> **Written request 1**: According to the abstract below, into which three function-based categories can marketplace sentiments be grouped?
begin Given text
Journal of Consumer Research, 2014, vol. 41, issue 4, 995 - 1014

Abstract: From outrage at corporations to excitement about innovations, marketplace sentiments are powerful forces in consumer culture that transform markets. This article develops a preliminary theory of marketplace sentiments. Defined as collectively shared emotional dispositions, sentiments can be grouped into three function-based categories: contempt for villains, concern for victims, and celebration of heroes. Marketplace actors such as activists, brands, and consumers have a variety of motives and methods for producing and reproducing sentiments. Activists plant, amplify, and hyper-perform sentiments to recruit consumers and discipline institutions. Brands carefully select, calibrate, and broadcast sentiments to entertain consumers and promote products. Consumers learn, experience, and communicate sentiments to commune and individuate in society. The emergent theory of marketplace sentiments (1) advances a sociocultural perspective on consumer emotion, (2) elevates the theoretical significance of emotional observations in cultural studies, (3) offers a sentiment-based understanding of the power of ideology, (4) indicates how activist sentiments can paradoxically benefit from brand co-optation, and (5) calls for human input in big data sentiment analysis. More broadly, the article proposes that cultures are systems of discourses, sentiments, and practices wherein discourses legitimize sentiments and practices, sentiments energize discourses and practices, and practices materialize discourses and sentiments.
end Given text
> **Written request 2**: From the rows below, pull out every line that contains the word "green".
begin Supplied material
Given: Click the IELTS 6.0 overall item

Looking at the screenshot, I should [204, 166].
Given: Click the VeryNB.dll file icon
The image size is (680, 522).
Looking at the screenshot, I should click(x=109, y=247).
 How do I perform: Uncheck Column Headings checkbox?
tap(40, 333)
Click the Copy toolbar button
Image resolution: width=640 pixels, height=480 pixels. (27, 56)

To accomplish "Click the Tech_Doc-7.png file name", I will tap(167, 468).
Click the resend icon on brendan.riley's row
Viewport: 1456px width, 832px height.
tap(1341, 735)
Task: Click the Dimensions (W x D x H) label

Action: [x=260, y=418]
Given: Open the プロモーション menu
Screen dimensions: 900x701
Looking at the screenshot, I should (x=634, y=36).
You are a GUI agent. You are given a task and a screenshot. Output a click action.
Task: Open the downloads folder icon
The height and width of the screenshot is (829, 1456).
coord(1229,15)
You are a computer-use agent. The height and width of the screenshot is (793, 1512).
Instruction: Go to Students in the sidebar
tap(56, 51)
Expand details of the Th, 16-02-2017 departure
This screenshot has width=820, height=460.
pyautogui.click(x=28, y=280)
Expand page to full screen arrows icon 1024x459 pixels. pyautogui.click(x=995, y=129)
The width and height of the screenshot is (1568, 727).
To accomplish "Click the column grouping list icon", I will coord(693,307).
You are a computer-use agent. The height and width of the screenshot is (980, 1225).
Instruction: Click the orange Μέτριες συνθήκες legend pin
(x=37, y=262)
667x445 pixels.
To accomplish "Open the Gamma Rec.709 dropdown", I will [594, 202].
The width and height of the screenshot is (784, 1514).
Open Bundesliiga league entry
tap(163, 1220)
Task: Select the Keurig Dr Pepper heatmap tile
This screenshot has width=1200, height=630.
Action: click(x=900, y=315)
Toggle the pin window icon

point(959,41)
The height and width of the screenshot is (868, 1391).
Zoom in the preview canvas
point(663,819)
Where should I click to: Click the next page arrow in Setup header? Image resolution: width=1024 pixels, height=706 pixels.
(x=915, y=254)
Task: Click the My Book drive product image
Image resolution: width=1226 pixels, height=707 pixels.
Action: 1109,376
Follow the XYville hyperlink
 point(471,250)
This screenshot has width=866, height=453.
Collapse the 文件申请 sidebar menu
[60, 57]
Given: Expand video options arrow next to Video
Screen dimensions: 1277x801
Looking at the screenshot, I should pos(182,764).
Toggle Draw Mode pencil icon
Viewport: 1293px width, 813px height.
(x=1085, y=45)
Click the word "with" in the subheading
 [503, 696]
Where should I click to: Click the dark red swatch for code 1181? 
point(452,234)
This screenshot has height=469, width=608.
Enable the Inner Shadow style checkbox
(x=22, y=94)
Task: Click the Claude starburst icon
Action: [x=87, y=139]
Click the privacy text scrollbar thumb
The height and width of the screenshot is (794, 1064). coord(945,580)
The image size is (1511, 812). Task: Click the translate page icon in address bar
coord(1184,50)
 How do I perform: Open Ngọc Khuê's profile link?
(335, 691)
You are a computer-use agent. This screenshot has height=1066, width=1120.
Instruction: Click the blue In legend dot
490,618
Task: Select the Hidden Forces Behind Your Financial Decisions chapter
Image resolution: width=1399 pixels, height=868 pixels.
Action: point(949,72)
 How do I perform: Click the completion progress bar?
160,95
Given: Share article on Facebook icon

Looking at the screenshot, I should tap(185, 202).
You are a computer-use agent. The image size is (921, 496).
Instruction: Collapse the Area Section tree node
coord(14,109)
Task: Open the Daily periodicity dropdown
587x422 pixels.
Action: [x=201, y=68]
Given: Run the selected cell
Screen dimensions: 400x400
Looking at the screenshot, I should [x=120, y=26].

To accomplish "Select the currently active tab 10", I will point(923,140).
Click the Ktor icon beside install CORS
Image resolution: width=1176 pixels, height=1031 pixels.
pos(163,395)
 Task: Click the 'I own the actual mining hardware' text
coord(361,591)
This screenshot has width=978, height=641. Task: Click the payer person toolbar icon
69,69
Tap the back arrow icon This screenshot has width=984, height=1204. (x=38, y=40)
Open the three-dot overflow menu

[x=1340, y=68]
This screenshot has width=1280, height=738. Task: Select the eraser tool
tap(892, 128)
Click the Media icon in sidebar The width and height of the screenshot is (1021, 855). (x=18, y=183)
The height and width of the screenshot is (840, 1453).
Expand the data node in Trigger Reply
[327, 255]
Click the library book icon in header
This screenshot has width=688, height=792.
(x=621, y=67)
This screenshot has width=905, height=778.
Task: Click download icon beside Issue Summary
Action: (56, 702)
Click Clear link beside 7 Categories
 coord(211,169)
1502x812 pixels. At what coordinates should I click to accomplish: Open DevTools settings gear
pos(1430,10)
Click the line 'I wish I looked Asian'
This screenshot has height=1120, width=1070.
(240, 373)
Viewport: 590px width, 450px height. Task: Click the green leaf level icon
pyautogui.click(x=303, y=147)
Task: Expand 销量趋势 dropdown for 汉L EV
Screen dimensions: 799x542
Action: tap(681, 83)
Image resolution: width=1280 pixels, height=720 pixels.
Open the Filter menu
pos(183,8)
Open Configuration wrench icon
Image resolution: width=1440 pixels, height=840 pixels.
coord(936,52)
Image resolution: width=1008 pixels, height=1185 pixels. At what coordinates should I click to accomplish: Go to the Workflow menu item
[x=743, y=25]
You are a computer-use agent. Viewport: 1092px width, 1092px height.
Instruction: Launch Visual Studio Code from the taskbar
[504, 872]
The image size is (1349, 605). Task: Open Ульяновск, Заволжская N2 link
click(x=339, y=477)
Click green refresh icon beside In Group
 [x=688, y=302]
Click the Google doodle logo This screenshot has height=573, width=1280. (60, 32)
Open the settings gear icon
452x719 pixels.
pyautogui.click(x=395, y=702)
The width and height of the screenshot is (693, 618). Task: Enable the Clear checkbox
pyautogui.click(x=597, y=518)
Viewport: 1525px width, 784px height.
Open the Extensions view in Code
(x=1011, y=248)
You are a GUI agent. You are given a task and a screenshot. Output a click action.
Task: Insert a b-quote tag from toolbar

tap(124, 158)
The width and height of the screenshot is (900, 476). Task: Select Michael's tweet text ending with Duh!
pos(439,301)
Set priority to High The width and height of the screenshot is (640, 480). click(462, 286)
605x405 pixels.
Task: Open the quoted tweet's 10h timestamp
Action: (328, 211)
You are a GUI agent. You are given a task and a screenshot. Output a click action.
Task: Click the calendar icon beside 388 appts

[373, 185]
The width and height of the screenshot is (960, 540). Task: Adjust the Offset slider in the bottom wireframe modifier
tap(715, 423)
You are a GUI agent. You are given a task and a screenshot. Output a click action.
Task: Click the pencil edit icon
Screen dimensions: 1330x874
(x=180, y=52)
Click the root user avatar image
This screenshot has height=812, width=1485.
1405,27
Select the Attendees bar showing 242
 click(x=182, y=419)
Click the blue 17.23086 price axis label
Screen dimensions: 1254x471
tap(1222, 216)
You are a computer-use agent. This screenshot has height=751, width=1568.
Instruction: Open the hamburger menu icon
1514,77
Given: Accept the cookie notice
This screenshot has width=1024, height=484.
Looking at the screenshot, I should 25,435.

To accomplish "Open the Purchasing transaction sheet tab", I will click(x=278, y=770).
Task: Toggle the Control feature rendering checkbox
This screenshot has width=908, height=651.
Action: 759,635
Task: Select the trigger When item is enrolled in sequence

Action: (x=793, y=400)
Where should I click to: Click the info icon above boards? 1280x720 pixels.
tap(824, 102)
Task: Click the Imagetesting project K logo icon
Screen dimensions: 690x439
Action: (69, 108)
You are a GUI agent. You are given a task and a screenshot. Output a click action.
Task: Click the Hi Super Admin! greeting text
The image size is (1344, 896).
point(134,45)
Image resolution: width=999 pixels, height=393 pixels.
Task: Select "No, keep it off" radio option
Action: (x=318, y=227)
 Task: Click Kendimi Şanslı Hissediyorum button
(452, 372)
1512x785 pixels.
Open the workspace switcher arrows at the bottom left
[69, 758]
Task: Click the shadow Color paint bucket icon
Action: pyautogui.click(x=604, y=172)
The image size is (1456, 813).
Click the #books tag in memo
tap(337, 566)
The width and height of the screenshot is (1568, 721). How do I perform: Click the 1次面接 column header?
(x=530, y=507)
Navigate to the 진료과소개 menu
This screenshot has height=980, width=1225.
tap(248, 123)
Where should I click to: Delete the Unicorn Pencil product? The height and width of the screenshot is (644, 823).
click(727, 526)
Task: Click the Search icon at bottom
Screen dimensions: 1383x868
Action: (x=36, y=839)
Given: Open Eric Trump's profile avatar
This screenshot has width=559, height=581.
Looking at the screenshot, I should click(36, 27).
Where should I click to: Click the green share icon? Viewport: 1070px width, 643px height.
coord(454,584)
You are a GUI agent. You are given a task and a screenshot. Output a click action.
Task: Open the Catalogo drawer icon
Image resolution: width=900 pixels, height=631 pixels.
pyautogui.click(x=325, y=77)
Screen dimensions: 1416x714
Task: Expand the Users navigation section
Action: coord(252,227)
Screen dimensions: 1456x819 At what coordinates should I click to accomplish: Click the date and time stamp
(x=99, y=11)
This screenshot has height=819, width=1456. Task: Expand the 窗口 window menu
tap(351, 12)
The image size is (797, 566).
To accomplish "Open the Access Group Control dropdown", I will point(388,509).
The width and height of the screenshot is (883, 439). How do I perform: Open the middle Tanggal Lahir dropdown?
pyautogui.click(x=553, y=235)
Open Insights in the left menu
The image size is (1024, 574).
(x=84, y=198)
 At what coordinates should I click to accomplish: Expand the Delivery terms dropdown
end Supplied material
> **Exercise response 1**: Contempt for villains, concern for victims, and celebration of heroes.

> **Exercise response 2**:
Viewport: 590px width, 450px height. Task: Click the green leaf level icon
Click green refresh icon beside In Group
Where should I click to: Click the green share icon? Viewport: 1070px width, 643px height.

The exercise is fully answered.